Prompt ->
Transcribe the complete listing exactly.
----
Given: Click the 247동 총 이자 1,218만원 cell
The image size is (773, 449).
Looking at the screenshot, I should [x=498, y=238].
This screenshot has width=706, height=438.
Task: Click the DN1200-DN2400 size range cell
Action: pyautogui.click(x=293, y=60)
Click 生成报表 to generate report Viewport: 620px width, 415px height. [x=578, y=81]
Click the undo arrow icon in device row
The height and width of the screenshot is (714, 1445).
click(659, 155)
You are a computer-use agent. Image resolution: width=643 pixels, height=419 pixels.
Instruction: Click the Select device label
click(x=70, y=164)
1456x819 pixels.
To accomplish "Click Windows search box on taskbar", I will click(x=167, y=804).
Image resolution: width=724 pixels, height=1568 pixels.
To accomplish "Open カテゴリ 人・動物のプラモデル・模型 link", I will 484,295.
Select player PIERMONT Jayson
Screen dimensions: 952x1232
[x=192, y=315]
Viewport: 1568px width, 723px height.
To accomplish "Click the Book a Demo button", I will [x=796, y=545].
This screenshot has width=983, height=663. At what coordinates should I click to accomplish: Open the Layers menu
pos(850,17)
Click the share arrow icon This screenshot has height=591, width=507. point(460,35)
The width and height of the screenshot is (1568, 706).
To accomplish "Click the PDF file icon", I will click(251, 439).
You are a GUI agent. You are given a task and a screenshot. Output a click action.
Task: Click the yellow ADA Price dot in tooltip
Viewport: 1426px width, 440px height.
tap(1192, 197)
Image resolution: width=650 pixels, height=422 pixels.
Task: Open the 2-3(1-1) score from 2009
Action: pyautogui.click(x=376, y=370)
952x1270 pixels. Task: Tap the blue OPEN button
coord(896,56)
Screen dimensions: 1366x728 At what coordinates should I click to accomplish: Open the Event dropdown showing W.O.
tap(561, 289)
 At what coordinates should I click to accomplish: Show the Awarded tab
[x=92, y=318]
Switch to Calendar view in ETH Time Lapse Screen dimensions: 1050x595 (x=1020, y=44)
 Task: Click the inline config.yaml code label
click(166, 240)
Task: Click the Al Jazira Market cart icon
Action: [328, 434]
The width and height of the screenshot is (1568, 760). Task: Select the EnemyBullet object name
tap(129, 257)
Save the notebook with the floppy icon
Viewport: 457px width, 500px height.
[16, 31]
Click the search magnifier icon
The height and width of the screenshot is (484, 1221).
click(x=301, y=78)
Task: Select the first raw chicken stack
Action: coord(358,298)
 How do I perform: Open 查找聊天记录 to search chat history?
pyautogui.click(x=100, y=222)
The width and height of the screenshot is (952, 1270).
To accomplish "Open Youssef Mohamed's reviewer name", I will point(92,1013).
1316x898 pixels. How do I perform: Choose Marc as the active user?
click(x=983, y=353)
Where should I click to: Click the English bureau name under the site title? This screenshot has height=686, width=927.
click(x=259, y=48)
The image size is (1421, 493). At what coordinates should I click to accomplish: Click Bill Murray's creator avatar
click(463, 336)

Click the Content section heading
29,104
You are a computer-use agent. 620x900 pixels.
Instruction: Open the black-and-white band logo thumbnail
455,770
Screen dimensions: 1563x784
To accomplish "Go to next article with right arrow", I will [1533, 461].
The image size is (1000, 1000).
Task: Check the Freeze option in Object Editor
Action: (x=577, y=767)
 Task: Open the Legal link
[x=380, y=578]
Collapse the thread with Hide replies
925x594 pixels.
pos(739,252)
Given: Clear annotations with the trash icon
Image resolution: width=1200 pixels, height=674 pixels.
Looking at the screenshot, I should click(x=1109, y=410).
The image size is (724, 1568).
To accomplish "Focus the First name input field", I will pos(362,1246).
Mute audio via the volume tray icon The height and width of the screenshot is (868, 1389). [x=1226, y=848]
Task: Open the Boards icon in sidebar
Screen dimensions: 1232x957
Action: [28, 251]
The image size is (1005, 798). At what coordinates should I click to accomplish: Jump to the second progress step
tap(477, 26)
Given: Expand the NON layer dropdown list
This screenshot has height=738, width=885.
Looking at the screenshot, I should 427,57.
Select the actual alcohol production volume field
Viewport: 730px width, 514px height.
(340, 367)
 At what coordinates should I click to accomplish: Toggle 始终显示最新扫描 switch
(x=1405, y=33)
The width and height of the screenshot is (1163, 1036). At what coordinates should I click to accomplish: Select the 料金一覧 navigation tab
----
Reply ->
Given: Click the 247동 총 이자 1,218만원 cell
The image size is (773, 449).
Looking at the screenshot, I should [x=498, y=238].
This screenshot has width=706, height=438.
Task: Click the DN1200-DN2400 size range cell
Action: pyautogui.click(x=293, y=60)
Click 生成报表 to generate report Viewport: 620px width, 415px height. [x=578, y=81]
Click the undo arrow icon in device row
The height and width of the screenshot is (714, 1445).
click(659, 155)
You are a computer-use agent. Image resolution: width=643 pixels, height=419 pixels.
Instruction: Click the Select device label
click(x=70, y=164)
1456x819 pixels.
To accomplish "Click Windows search box on taskbar", I will click(x=167, y=804).
Image resolution: width=724 pixels, height=1568 pixels.
To accomplish "Open カテゴリ 人・動物のプラモデル・模型 link", I will 484,295.
Select player PIERMONT Jayson
Screen dimensions: 952x1232
[x=192, y=315]
Viewport: 1568px width, 723px height.
To accomplish "Click the Book a Demo button", I will [x=796, y=545].
This screenshot has width=983, height=663. At what coordinates should I click to accomplish: Open the Layers menu
pos(850,17)
Click the share arrow icon This screenshot has height=591, width=507. point(460,35)
The width and height of the screenshot is (1568, 706).
To accomplish "Click the PDF file icon", I will click(251, 439).
You are a GUI agent. You are given a task and a screenshot. Output a click action.
Task: Click the yellow ADA Price dot in tooltip
Viewport: 1426px width, 440px height.
tap(1192, 197)
Image resolution: width=650 pixels, height=422 pixels.
Task: Open the 2-3(1-1) score from 2009
Action: pyautogui.click(x=376, y=370)
952x1270 pixels. Task: Tap the blue OPEN button
coord(896,56)
Screen dimensions: 1366x728 At what coordinates should I click to accomplish: Open the Event dropdown showing W.O.
tap(561, 289)
 At what coordinates should I click to accomplish: Show the Awarded tab
[x=92, y=318]
Switch to Calendar view in ETH Time Lapse Screen dimensions: 1050x595 (x=1020, y=44)
 Task: Click the inline config.yaml code label
click(166, 240)
Task: Click the Al Jazira Market cart icon
Action: [328, 434]
The width and height of the screenshot is (1568, 760). Task: Select the EnemyBullet object name
tap(129, 257)
Save the notebook with the floppy icon
Viewport: 457px width, 500px height.
[16, 31]
Click the search magnifier icon
The height and width of the screenshot is (484, 1221).
click(x=301, y=78)
Task: Select the first raw chicken stack
Action: coord(358,298)
 How do I perform: Open 查找聊天记录 to search chat history?
pyautogui.click(x=100, y=222)
The width and height of the screenshot is (952, 1270).
To accomplish "Open Youssef Mohamed's reviewer name", I will point(92,1013).
1316x898 pixels. How do I perform: Choose Marc as the active user?
click(x=983, y=353)
Where should I click to: Click the English bureau name under the site title? This screenshot has height=686, width=927.
click(x=259, y=48)
The image size is (1421, 493). At what coordinates should I click to accomplish: Click Bill Murray's creator avatar
click(463, 336)

Click the Content section heading
29,104
You are a computer-use agent. 620x900 pixels.
Instruction: Open the black-and-white band logo thumbnail
455,770
Screen dimensions: 1563x784
To accomplish "Go to next article with right arrow", I will [1533, 461].
The image size is (1000, 1000).
Task: Check the Freeze option in Object Editor
Action: (x=577, y=767)
 Task: Open the Legal link
[x=380, y=578]
Collapse the thread with Hide replies
925x594 pixels.
pos(739,252)
Given: Clear annotations with the trash icon
Image resolution: width=1200 pixels, height=674 pixels.
Looking at the screenshot, I should click(x=1109, y=410).
The image size is (724, 1568).
To accomplish "Focus the First name input field", I will pos(362,1246).
Mute audio via the volume tray icon The height and width of the screenshot is (868, 1389). [x=1226, y=848]
Task: Open the Boards icon in sidebar
Screen dimensions: 1232x957
Action: [28, 251]
The image size is (1005, 798). At what coordinates should I click to accomplish: Jump to the second progress step
tap(477, 26)
Given: Expand the NON layer dropdown list
This screenshot has height=738, width=885.
Looking at the screenshot, I should 427,57.
Select the actual alcohol production volume field
Viewport: 730px width, 514px height.
(340, 367)
 At what coordinates should I click to accomplish: Toggle 始终显示最新扫描 switch
(x=1405, y=33)
The width and height of the screenshot is (1163, 1036). At what coordinates should I click to accomplish: Select the 料金一覧 navigation tab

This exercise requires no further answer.